Между логикой и этикой: Три исповеди разума - страница 3



12. Связь философии с религией почти так же стара, как они сами. Однако уже в древности изменились те отношения, которые религия стремилась занять по отношению к философии. У древних классиков ещё царит покров наивности над тонкими вопросами, и пока язычество господствовало как народная религия, этот покров не нужно было приподнимать; он был одинаково полезен как философии, так и религии. Лишь когда иудаизм вступил в соприкосновение с эллинизмом, эта сдержанность должна была прекратиться; ибо теперь единство между народным духом, проявляющимся в мифах, и тем, что царило в зачатках философии, было нарушено.

13. Филон, несомненно, чрезвычайно стремился восстановить единство между Платоном и Моисеем, но оба они всё же оставались для него разными авторитетами, тогда как сам Платон ещё совершенно наивно пронизывал свои учения мифами родной земли. Уже у Филона религия и философия становятся пограничными проблемами, и даже если он сам хотел бы, чтобы религия была поглощена философией, против этого в иудейском монотеизме восстаёт чуждая сила, которая никогда не может полностью раствориться во всей идеализации эллинизма, даже в самом платонизме. Моисей становится носителем религии, а Платон – носителем философии.

14. Любое различие, возникающее между направлениями культурного сознания, несёт в себе конфликты. Так произошло и здесь. Однако ошибочно полагать, что самостоятельность этих двух сил подвергается угрозе из-за их конфликта между собой.

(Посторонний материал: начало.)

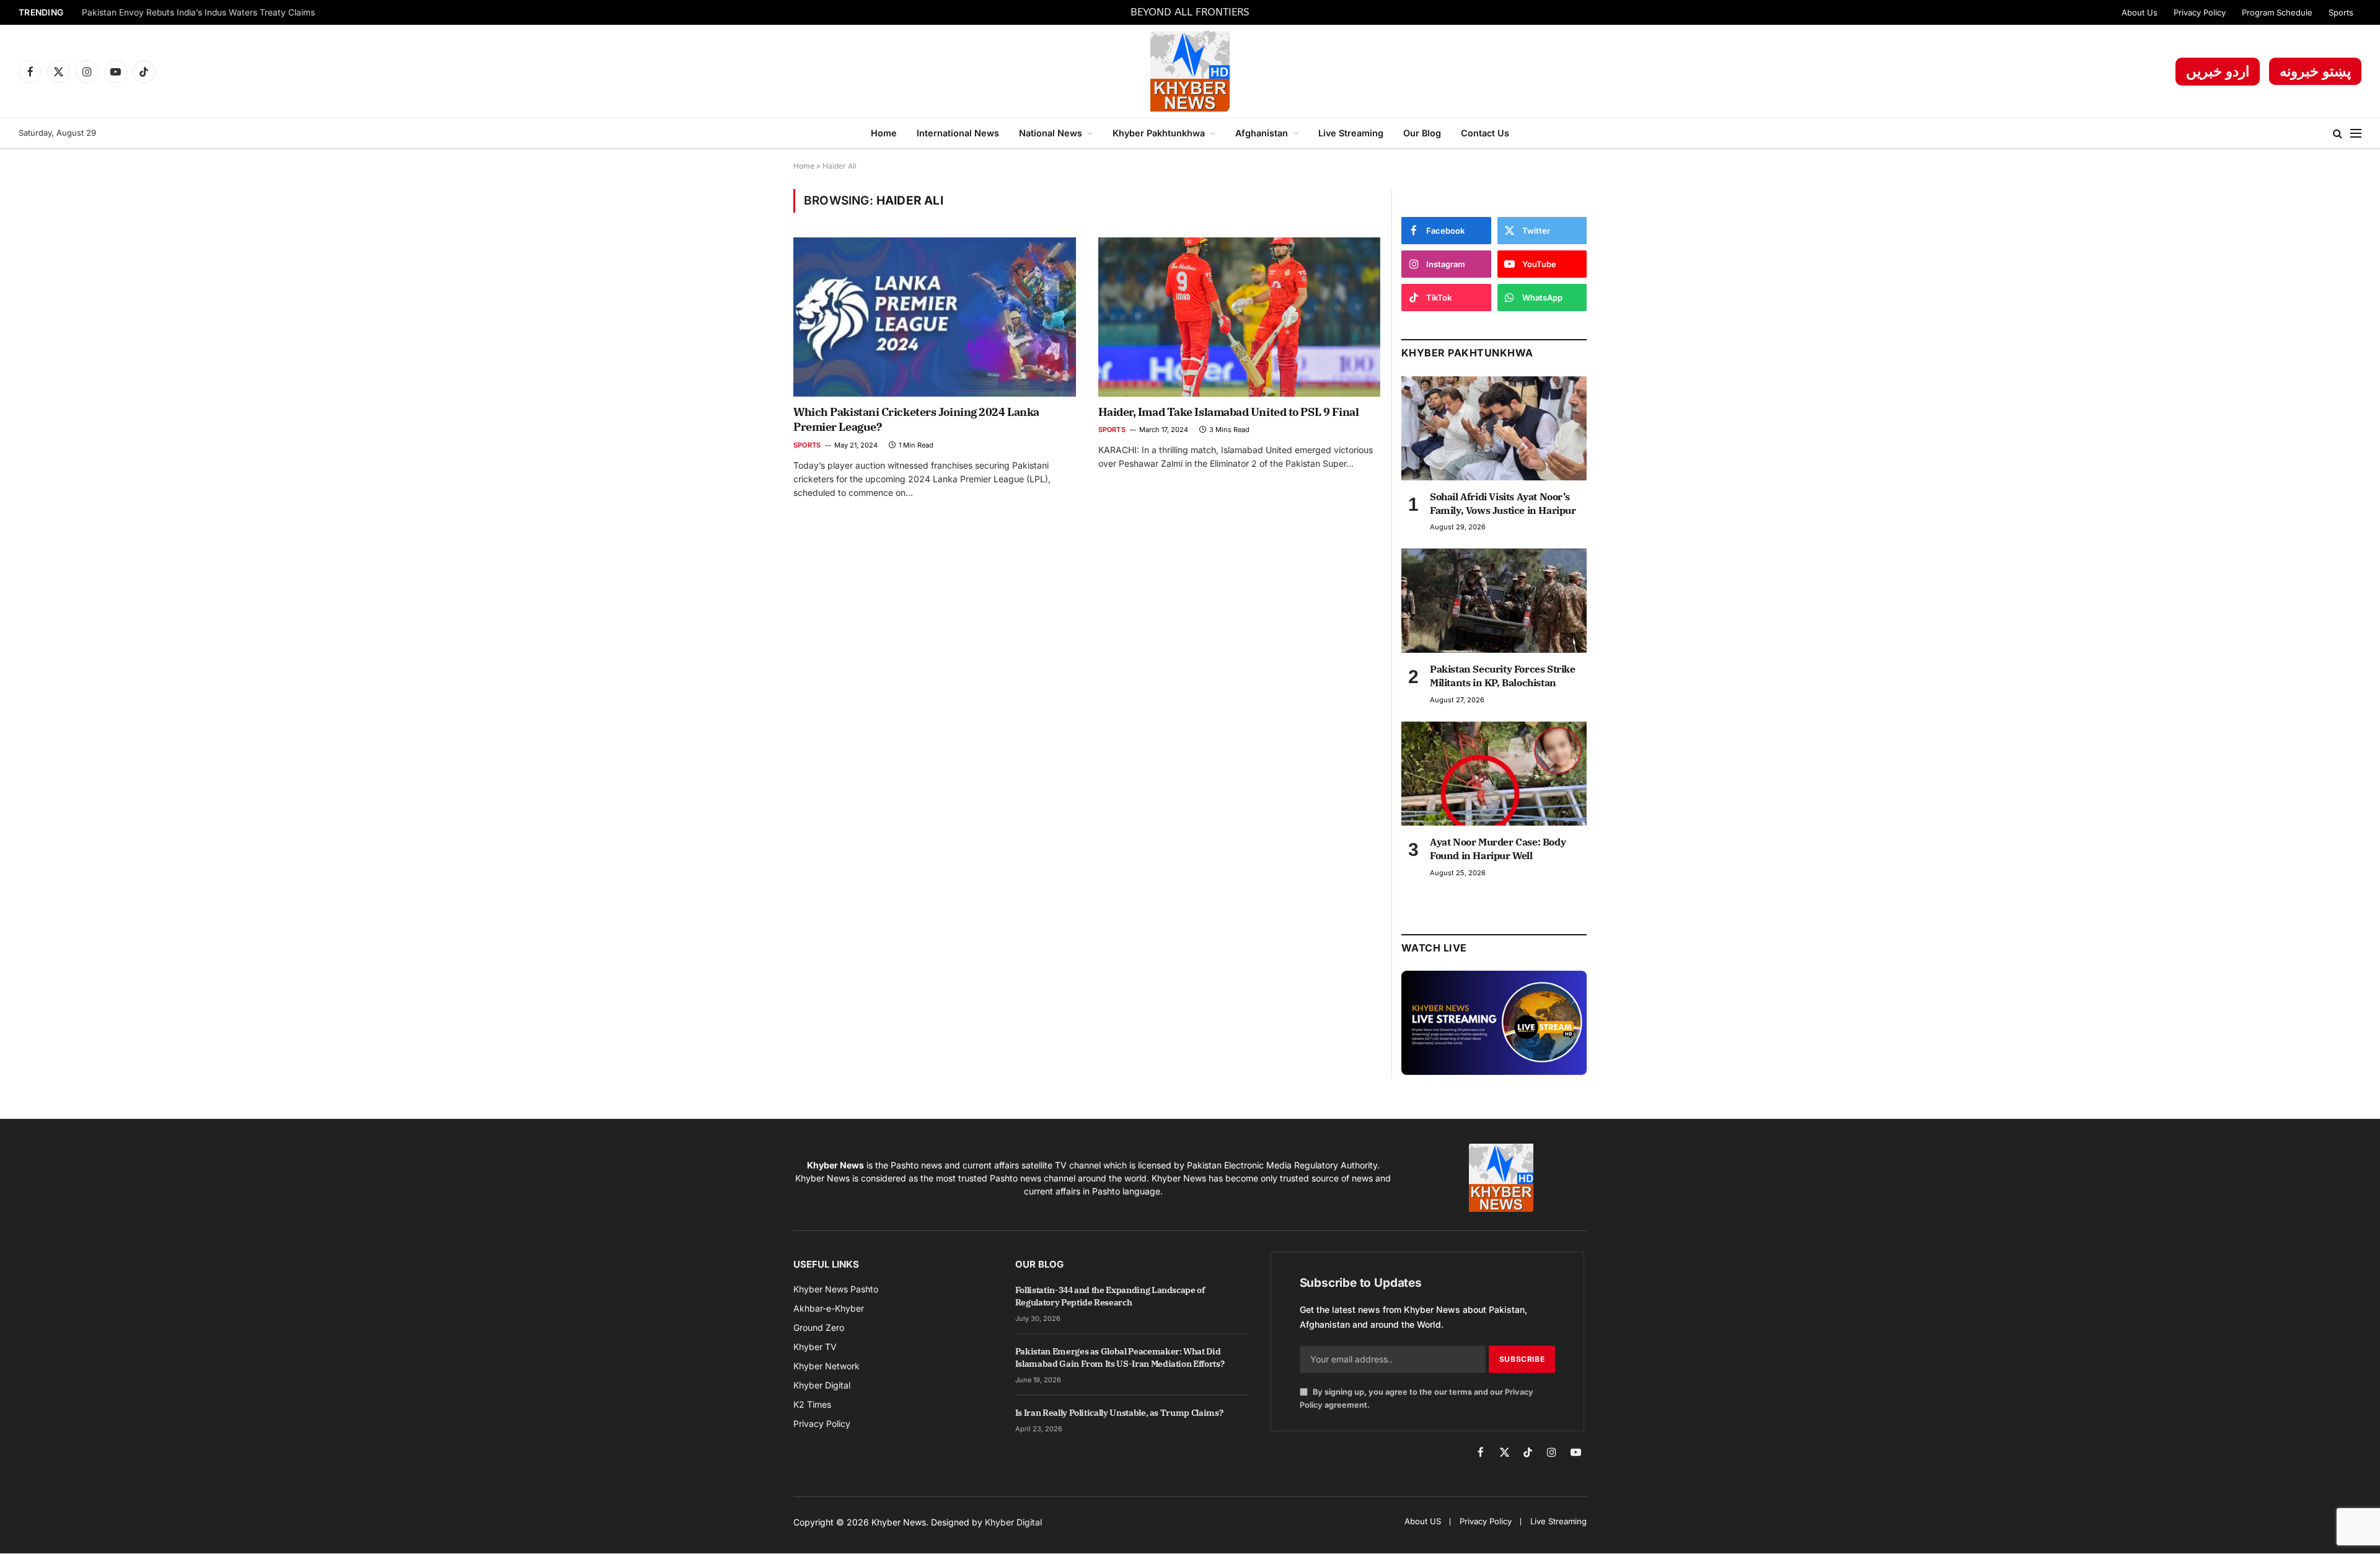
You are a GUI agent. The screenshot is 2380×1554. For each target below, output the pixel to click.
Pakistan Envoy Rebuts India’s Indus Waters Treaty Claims (198, 12)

Ложно утверждение, что из-за более тесного соприкосновения с философией религия начинает процесс своего распада. Так же ложно, что философия, вступая в какое-либо отношение с религией, отказывается от своей методологии и тем самым от своего логического характера или хотя бы умаляет его. Это отношение врождено ей; и её постоянная задача – вновь и вновь осмыслять это отношение, проверять и корректировать его. Роковым предрассудком является вера в то, что можно уклониться от прояснения этого отношения. Это лишь обременило бы философию мистикой, а в религию проникла бы интуиция.

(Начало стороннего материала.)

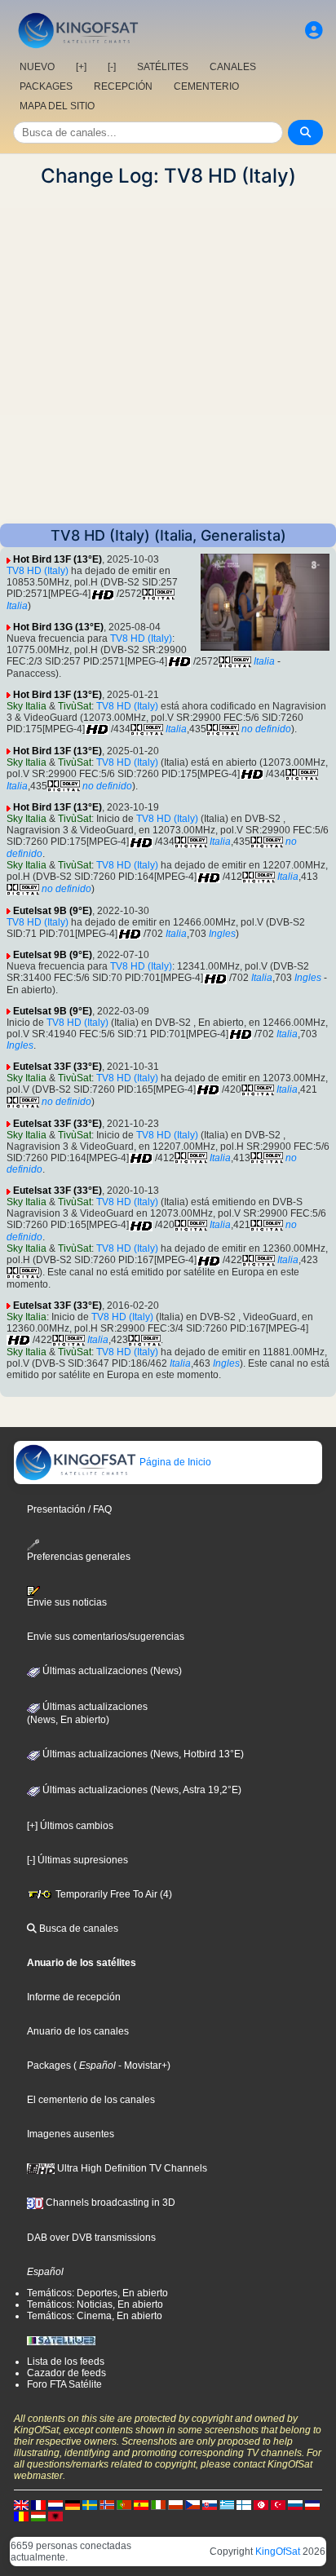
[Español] (141, 2504)
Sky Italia (26, 706)
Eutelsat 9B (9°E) (52, 911)
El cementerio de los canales (91, 2099)
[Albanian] (55, 2515)
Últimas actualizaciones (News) (111, 1671)
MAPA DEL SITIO (57, 106)
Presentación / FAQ (69, 1509)
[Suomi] (244, 2504)
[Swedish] (89, 2504)
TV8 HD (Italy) (38, 571)
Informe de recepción (74, 1997)
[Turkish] (278, 2504)
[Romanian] (21, 2515)
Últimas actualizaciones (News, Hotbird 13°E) (142, 1754)
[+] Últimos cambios (70, 1825)
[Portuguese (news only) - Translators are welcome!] (124, 2504)
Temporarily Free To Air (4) (112, 1894)
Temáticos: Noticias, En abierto (95, 2304)
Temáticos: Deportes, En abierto (97, 2293)
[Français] (38, 2504)
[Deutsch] (72, 2504)
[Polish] (175, 2504)
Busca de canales (77, 1928)
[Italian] (158, 2504)
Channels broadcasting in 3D (109, 2202)
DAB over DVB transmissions (91, 2237)
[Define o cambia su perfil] (314, 30)
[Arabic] (261, 2504)
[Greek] (226, 2504)
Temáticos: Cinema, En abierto (94, 2316)
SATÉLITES (162, 67)
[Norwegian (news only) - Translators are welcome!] (106, 2504)
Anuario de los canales (78, 2031)
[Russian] (295, 2504)
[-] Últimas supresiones (77, 1860)
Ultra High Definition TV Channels (131, 2168)
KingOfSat (277, 2551)
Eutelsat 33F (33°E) (57, 1066)
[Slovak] (209, 2504)
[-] (112, 67)
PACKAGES (46, 86)
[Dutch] (55, 2504)
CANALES (233, 67)
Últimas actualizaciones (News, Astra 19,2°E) (140, 1790)
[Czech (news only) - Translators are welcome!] (192, 2504)
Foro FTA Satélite (64, 2384)
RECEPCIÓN (123, 86)
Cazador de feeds (66, 2373)
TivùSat (74, 706)
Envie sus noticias (67, 1602)
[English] (21, 2504)
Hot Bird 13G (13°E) (58, 627)
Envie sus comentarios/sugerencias (105, 1636)
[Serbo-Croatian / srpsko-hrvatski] (312, 2504)
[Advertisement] (168, 356)
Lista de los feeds (65, 2361)
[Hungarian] (38, 2515)
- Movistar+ (141, 2065)
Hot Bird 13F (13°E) (57, 559)
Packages (49, 2065)
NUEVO (37, 67)
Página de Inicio (174, 1462)
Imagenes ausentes (70, 2134)
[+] (81, 67)
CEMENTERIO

15. Философия должна быть осознана как однородный фактор религии всё точнее и определённее, если в философии вообще должна господствовать подлинная культурная зрелость. Здесь не может быть иначе, чем это было со всеми основными силами культуры. Мы исходим из их фактичности и затем спрашиваем об их праве. Этой трансцендентальной инквизиции должны были подвергнуться математика и физика, равно как право и государство; и, наконец, культурный факт искусства: как же религия, как такой факт, могла бы избежать вопроса о правовом основании своего существования и своей устойчивости?

16. Логика имманентна всякой науке; однако в образцовой методологии она раскрывается в математическом естествознании. Во всех науках о духе логика имманентна; но как новая логика для них из сознания чистого мышления поднимается этика, в которой чистое мышление развивается в чистое воление.

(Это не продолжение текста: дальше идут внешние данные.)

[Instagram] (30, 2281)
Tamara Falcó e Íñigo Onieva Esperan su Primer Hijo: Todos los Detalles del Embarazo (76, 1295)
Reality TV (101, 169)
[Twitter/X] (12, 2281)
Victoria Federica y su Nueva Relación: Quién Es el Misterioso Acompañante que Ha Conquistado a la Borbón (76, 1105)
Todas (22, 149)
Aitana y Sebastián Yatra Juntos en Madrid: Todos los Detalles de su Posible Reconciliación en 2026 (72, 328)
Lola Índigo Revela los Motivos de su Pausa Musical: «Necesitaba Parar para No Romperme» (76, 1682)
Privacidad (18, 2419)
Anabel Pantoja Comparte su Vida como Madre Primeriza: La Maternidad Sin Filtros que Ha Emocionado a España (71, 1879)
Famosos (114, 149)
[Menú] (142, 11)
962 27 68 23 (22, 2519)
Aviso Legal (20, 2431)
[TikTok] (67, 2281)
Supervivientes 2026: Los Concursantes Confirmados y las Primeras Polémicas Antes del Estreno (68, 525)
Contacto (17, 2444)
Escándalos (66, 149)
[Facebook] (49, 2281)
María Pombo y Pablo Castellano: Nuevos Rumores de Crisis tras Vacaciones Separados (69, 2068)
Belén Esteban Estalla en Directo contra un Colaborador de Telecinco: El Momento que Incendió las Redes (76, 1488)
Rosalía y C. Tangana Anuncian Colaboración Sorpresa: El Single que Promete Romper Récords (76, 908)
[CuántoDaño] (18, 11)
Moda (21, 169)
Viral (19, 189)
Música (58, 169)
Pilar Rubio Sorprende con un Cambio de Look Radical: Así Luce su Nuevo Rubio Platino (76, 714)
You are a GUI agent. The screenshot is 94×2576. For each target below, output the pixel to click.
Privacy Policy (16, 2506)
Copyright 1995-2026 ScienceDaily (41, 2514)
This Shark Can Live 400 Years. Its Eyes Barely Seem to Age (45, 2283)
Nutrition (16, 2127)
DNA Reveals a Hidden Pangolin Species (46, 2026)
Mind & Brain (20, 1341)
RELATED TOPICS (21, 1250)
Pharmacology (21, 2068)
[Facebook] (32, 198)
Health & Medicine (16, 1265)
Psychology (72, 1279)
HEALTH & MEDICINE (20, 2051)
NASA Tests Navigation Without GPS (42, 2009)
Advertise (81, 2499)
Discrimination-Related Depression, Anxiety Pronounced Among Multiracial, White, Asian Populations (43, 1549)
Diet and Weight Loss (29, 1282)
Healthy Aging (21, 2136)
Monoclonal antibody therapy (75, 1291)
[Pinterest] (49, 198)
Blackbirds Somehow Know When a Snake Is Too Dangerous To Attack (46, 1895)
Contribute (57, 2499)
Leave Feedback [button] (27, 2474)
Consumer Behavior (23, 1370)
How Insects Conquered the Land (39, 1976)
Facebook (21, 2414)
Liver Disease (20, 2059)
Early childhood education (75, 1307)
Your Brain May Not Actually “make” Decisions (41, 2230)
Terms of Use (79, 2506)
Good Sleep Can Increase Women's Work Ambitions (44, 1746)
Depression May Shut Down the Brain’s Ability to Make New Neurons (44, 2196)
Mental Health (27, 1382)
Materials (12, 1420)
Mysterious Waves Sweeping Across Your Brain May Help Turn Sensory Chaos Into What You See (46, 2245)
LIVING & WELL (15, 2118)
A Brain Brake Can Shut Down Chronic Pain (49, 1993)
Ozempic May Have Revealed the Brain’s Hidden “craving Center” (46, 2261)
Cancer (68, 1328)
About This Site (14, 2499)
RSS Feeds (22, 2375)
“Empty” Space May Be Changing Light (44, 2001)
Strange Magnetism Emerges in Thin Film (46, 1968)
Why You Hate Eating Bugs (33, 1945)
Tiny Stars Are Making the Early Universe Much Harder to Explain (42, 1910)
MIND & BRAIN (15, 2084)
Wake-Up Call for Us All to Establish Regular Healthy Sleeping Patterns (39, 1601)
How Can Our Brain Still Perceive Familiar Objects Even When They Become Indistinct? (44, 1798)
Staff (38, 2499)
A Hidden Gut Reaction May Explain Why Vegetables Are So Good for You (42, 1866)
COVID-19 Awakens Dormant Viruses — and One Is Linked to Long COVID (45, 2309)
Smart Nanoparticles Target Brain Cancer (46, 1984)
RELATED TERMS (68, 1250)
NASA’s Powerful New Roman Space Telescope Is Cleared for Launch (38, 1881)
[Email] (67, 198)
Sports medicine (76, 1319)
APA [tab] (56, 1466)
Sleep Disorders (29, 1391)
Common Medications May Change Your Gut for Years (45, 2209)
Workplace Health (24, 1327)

Мы также пытались положить в основу этики новый вид математики, выделяя в правоведении каркас понятий, которые в своей логической структуре способны к этическому функционированию. И по аналогии с природой можно было бы установить единство правовых понятий в великом проблемном понятии государства.

17. Таким образом, и культурный факт религии должен быть подвергнут этому трансцендентальному вопросу. Такое продолжение вопроса было бы невозможно, если бы не предполагалась изначальная связь философии с религией. Имманентность философии во всех главных направлениях культуры, однако, является общей предпосылкой философствующего сознания и, к счастью, также всякого более зрелого образования. И так же мало, как эта имманентность является обманчивой видимостью, столь же мало философская жизненная сила религии является её зародышем смерти или даже зародышем уродства. Уже греческое язычество развило из себя философию религии, и эта изоляция философских мотивов, их выделение из обилия первоначального религиозного материала, их проверка и оценка с обеих сторон оставались живыми в монотеизме; и везде лучшие времена религиозной силы и плодотворности, как в иудаизме, так и в христианстве, были теми, в которые эта естественная схоластика процветала.